==== Exercise input

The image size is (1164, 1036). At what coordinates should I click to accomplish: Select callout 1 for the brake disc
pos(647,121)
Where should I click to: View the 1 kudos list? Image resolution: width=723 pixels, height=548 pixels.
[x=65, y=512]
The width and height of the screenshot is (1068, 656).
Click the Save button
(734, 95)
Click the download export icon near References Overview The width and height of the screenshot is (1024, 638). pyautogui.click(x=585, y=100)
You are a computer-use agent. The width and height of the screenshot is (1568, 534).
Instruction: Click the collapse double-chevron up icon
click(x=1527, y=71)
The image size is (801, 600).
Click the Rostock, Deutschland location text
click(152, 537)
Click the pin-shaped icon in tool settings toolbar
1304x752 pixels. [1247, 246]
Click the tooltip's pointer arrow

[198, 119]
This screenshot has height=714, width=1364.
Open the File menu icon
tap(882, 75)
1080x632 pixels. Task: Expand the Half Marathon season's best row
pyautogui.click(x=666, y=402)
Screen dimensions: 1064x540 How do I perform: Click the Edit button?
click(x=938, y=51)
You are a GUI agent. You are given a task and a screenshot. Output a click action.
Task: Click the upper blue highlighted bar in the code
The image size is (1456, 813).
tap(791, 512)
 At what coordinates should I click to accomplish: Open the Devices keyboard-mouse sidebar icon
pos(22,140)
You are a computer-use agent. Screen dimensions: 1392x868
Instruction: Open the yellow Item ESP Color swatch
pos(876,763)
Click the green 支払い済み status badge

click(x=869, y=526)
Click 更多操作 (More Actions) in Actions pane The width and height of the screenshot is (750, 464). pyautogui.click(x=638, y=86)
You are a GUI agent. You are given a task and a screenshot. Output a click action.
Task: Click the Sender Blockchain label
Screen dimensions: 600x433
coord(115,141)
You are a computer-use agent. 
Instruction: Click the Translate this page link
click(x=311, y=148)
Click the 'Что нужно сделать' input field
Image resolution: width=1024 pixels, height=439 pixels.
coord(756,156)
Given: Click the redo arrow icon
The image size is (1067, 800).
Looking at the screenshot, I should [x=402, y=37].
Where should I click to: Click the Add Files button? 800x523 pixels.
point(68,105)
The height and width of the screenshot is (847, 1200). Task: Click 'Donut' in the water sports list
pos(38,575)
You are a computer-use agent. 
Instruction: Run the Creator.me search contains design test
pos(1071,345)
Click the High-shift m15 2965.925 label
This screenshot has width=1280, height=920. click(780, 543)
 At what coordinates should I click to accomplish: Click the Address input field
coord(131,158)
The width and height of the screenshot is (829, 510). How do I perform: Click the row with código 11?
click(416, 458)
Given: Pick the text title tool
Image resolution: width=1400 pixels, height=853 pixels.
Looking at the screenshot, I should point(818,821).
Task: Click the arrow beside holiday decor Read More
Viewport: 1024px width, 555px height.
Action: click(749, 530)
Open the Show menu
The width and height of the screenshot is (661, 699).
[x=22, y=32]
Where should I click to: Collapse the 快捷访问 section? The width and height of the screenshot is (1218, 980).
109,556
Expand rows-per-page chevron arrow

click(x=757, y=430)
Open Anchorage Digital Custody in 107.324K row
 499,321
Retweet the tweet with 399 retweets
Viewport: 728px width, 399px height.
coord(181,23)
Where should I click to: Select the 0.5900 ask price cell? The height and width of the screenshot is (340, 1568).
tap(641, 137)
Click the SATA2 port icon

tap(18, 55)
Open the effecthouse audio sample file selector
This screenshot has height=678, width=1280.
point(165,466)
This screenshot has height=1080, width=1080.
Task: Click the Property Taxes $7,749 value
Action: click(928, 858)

========

What is needed is an exact transcription of every record above.

The image size is (1164, 1036). At what coordinates should I click to accomplish: Select callout 1 for the brake disc
pos(647,121)
Where should I click to: View the 1 kudos list? Image resolution: width=723 pixels, height=548 pixels.
[x=65, y=512]
The width and height of the screenshot is (1068, 656).
Click the Save button
(734, 95)
Click the download export icon near References Overview The width and height of the screenshot is (1024, 638). pyautogui.click(x=585, y=100)
You are a computer-use agent. The width and height of the screenshot is (1568, 534).
Instruction: Click the collapse double-chevron up icon
click(x=1527, y=71)
The image size is (801, 600).
Click the Rostock, Deutschland location text
click(152, 537)
Click the pin-shaped icon in tool settings toolbar
1304x752 pixels. [1247, 246]
Click the tooltip's pointer arrow

[198, 119]
This screenshot has height=714, width=1364.
Open the File menu icon
tap(882, 75)
1080x632 pixels. Task: Expand the Half Marathon season's best row
pyautogui.click(x=666, y=402)
Screen dimensions: 1064x540 How do I perform: Click the Edit button?
click(x=938, y=51)
You are a GUI agent. You are given a task and a screenshot. Output a click action.
Task: Click the upper blue highlighted bar in the code
The image size is (1456, 813).
tap(791, 512)
 At what coordinates should I click to accomplish: Open the Devices keyboard-mouse sidebar icon
pos(22,140)
You are a computer-use agent. Screen dimensions: 1392x868
Instruction: Open the yellow Item ESP Color swatch
pos(876,763)
Click the green 支払い済み status badge

click(x=869, y=526)
Click 更多操作 (More Actions) in Actions pane The width and height of the screenshot is (750, 464). pyautogui.click(x=638, y=86)
You are a GUI agent. You are given a task and a screenshot. Output a click action.
Task: Click the Sender Blockchain label
Screen dimensions: 600x433
coord(115,141)
You are a computer-use agent. 
Instruction: Click the Translate this page link
click(x=311, y=148)
Click the 'Что нужно сделать' input field
Image resolution: width=1024 pixels, height=439 pixels.
coord(756,156)
Given: Click the redo arrow icon
The image size is (1067, 800).
Looking at the screenshot, I should [x=402, y=37].
Where should I click to: Click the Add Files button? 800x523 pixels.
point(68,105)
The height and width of the screenshot is (847, 1200). Task: Click 'Donut' in the water sports list
pos(38,575)
You are a computer-use agent. 
Instruction: Run the Creator.me search contains design test
pos(1071,345)
Click the High-shift m15 2965.925 label
This screenshot has width=1280, height=920. click(780, 543)
 At what coordinates should I click to accomplish: Click the Address input field
coord(131,158)
The width and height of the screenshot is (829, 510). How do I perform: Click the row with código 11?
click(416, 458)
Given: Pick the text title tool
Image resolution: width=1400 pixels, height=853 pixels.
Looking at the screenshot, I should point(818,821).
Task: Click the arrow beside holiday decor Read More
Viewport: 1024px width, 555px height.
Action: click(749, 530)
Open the Show menu
The width and height of the screenshot is (661, 699).
[x=22, y=32]
Where should I click to: Collapse the 快捷访问 section? The width and height of the screenshot is (1218, 980).
109,556
Expand rows-per-page chevron arrow

click(x=757, y=430)
Open Anchorage Digital Custody in 107.324K row
 499,321
Retweet the tweet with 399 retweets
Viewport: 728px width, 399px height.
coord(181,23)
Where should I click to: Select the 0.5900 ask price cell? The height and width of the screenshot is (340, 1568).
tap(641, 137)
Click the SATA2 port icon

tap(18, 55)
Open the effecthouse audio sample file selector
This screenshot has height=678, width=1280.
point(165,466)
This screenshot has height=1080, width=1080.
Task: Click the Property Taxes $7,749 value
Action: click(928, 858)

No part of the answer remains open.